By Kathleen Motes Bennewitz
“The Connecticut Woman Suffrage Association (CWSA) continues to stir the State with its unique trolley campaign,” penned The Woman’s Journal, a venerable weekly published in Boston, on March 2, 1912. The suffrage drive being extolled was the “Votes for Women Trolley Campaign,” the tactical innovation of CWSA state organizer Emily Pierson. For three months—from January 24 to March 21—the campaign held rallies at every municipality with trolley stops—46 in all—in Fairfield, New Haven, and Hartford counties.

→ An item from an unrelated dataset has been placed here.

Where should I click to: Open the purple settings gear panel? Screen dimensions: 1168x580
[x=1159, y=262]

The trolley campaign built on the success of the CWSA’s August 1911 “Votes for Women Automobile Tour through Litchfield County.” On that benchmark campaign, “the quiet tree-lined streets” of 27 towns were “invaded by automobiles” carrying parties of recent college graduates and state suffrage leaders. The women, along with guest speakers, galvanized audiences at meetings, adding new members and equal franchise leagues along the way.

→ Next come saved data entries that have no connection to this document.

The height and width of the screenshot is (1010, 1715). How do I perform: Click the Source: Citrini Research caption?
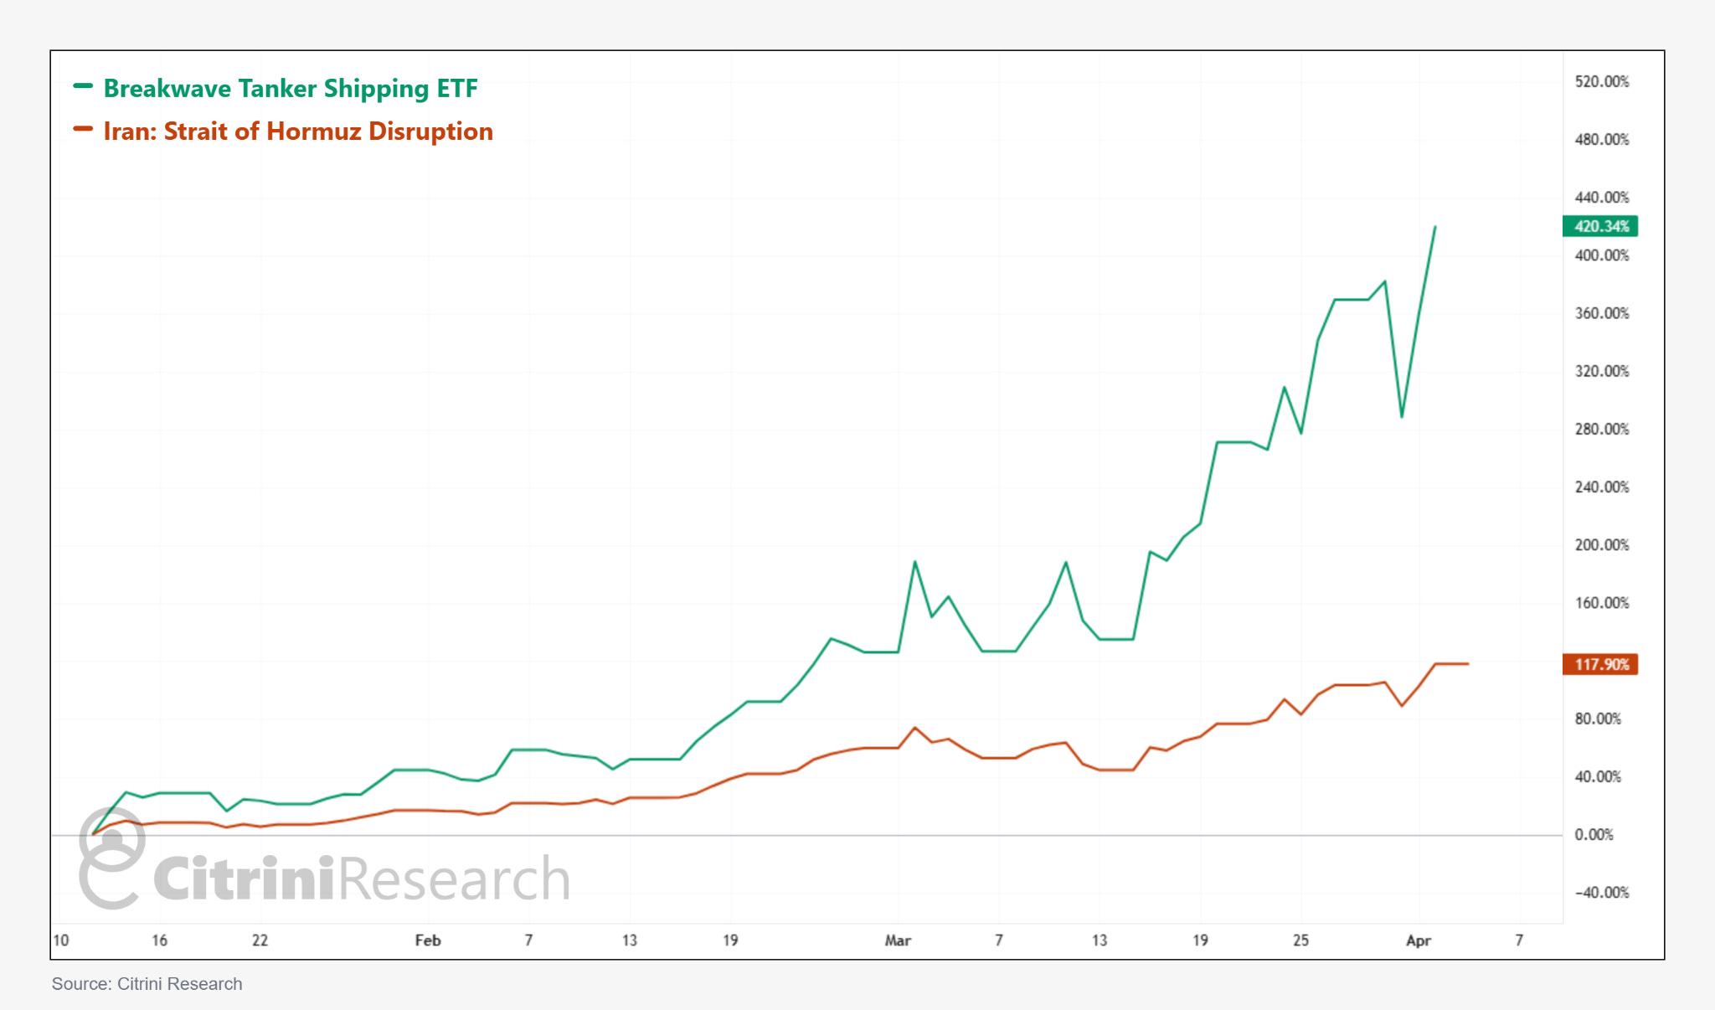pyautogui.click(x=147, y=984)
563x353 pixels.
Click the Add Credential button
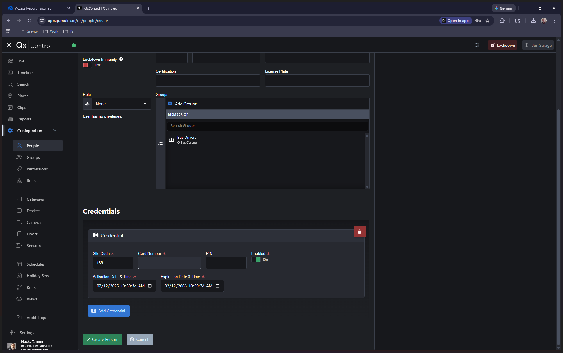coord(108,311)
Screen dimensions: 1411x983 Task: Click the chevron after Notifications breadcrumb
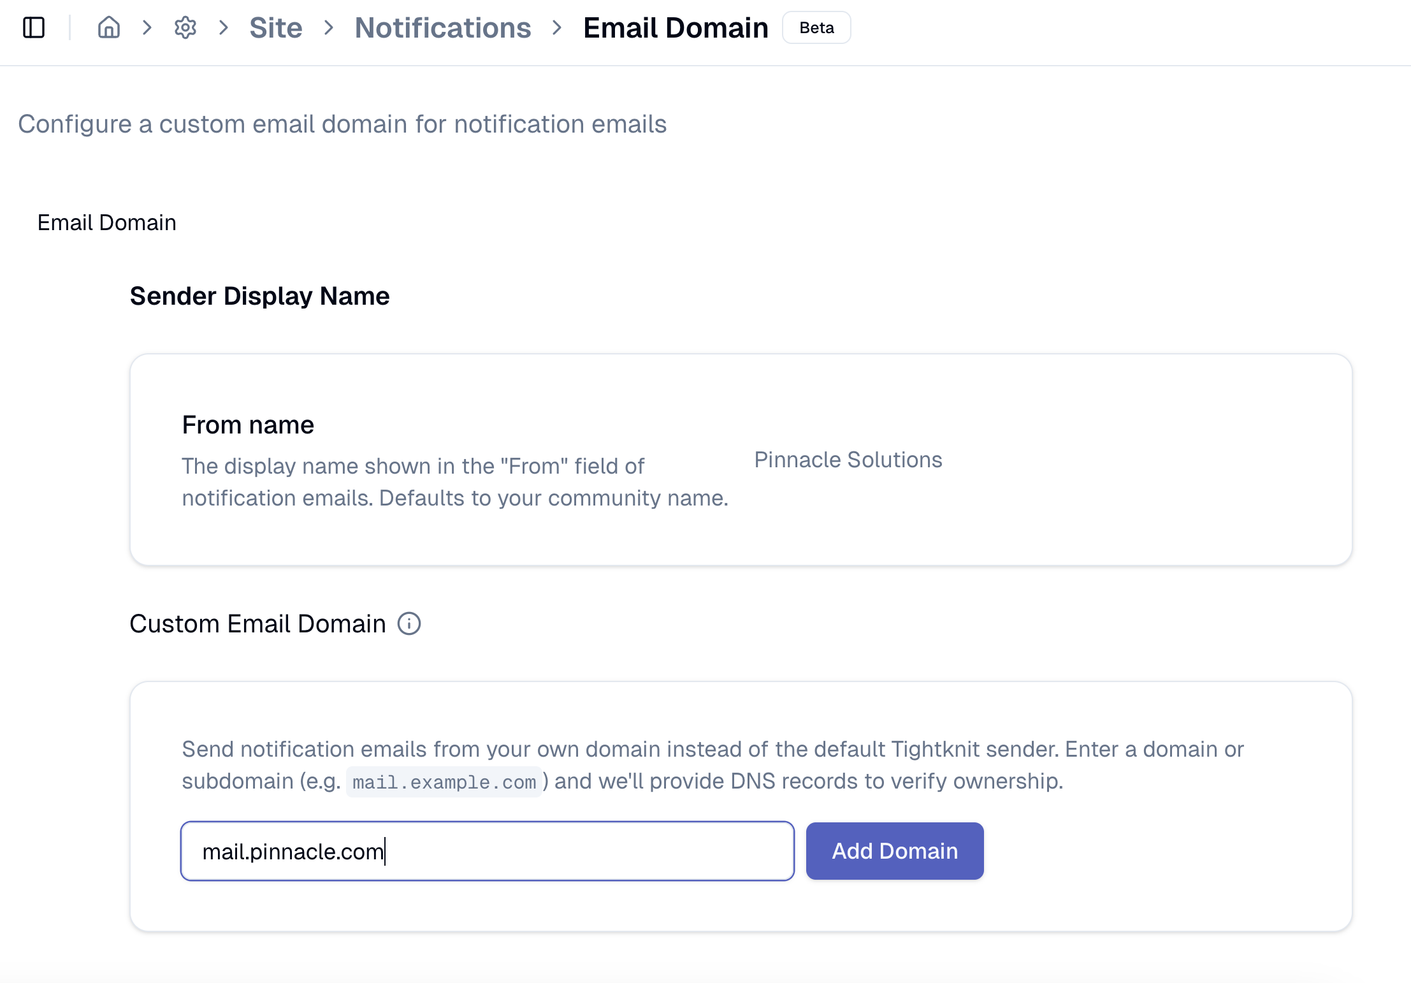click(x=557, y=27)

For the lengthier winter trolley campaign, Pierson strategically leveraged a more expansive transportation network operated by the Connecticut Company, which at its peak in the 1910s ran over 2,200 cars on nearly 800 miles of track. Her route, planned along lines running from the New York border at Greenwich to the Massachusetts line near Suffield, made for an affordable, convenient way to travel to the events. Also central to the plan was that Fairfield, New Haven, and Hartford counties collectively contained 78 of the state’s 168 municipalities and 75 percent of the general population, which had grown exponentially with surges in immigration. By attracting large, broad audiences from the local and neighboring communities to its rallies, the CWSA sought to expand its support base, fund-raise, and win over voting men as well as influential citizens and legislators to help support woman’s franchise in upcoming sessions of the General Assembly.

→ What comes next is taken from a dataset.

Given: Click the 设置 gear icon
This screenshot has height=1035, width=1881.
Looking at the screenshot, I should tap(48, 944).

Another newsworthy element was the speaker roster of over 80 prominent public figures and reformers from Connecticut, across the nation, and England. The remarkable list included US senators, a state governor, college presidents and professors, labor union leaders, and such notables as Inez Mullholland, Anna Howard Shaw, Jane Addams, Rheta Childe Dorr, and English suffragists Ethel M. Arnold, Margaret G. Bondfield, and Beatrice Forbes Robertson Hale; among the men were Charles Beard, Stanton Coit, Max Eastman, John H. Light, Owen Lovejoy, Ernest Thompson Seton, Lincoln Steffens, and Charles Zeublin.
Connecticut Suffragists Take to the Rails
The CWSA launched the trolley campaign on January 24 at Bridgeport’s Warner Hall, with speaker Max Eastman—the secretary of the New York City’s Men’s League for Woman Suffrage and the soon-to-be editor of the socialist periodical, The Masses. It culminated with great fanfare on March 28th at Parson’s Theatre in Hartford. In between, Pierson’s “trolley leaguers” crisscrossed each county at a dizzying pace, presenting four to six evening rallies per week.
Throngs of fervent suffragists, together with the curious, undecided, and even antis, filled the venues—town halls, theaters, libraries, and beach casinos—to hear the reformers and calls to mobilize from Katharine Houghton Hepburn, Josephine Day Bennett, Annie Gertrude Porritt, and other CWSA leaders. Emily Pierson was on the dais at practically every stop to share the objectives for waging this campaign, especially in small towns. Since each municipality, regardless of size, was represented by two representatives in Hartford, making full suffrage a local issue, she explained, could influence the nomination and election of pro-suffrage legislators.
The 1912 trolley crusade proved tremendously successful with over 23,400 people addressed and 2,320 new supporters signing a petition declaring, “I believe in equal suffrage for men and women.” For many towns, the campaign was a maiden suffrage event or launched an equal franchise league, and by the November 1912 annual meeting, the CWSA had increased its auxiliaries from 18 to 47, with many emerging along this campaign route.
In the wake of the trolley campaign, the suffrage movement rapidly gained ground across the state. To push the momentum, the CWSA next invaded New London County with a summer automobile tour, then planned campaigns for the remaining three counties. As The Woman’s Journal aptly stated that July, “For the Connecticut suffragists, every year is a campaign year, and both the State Association and the local leagues, which are affiliated with it, are determined that there shall be no slackening of activities until an amendment of the State constitution has granted Votes for Women.”
Kathleen Motes Bennewitz serves as Westport’s town curator and helps manage the Westport Public Art Collections. She has worked for art and historical museums across the country and today is an independent American art historian and exhibition curator.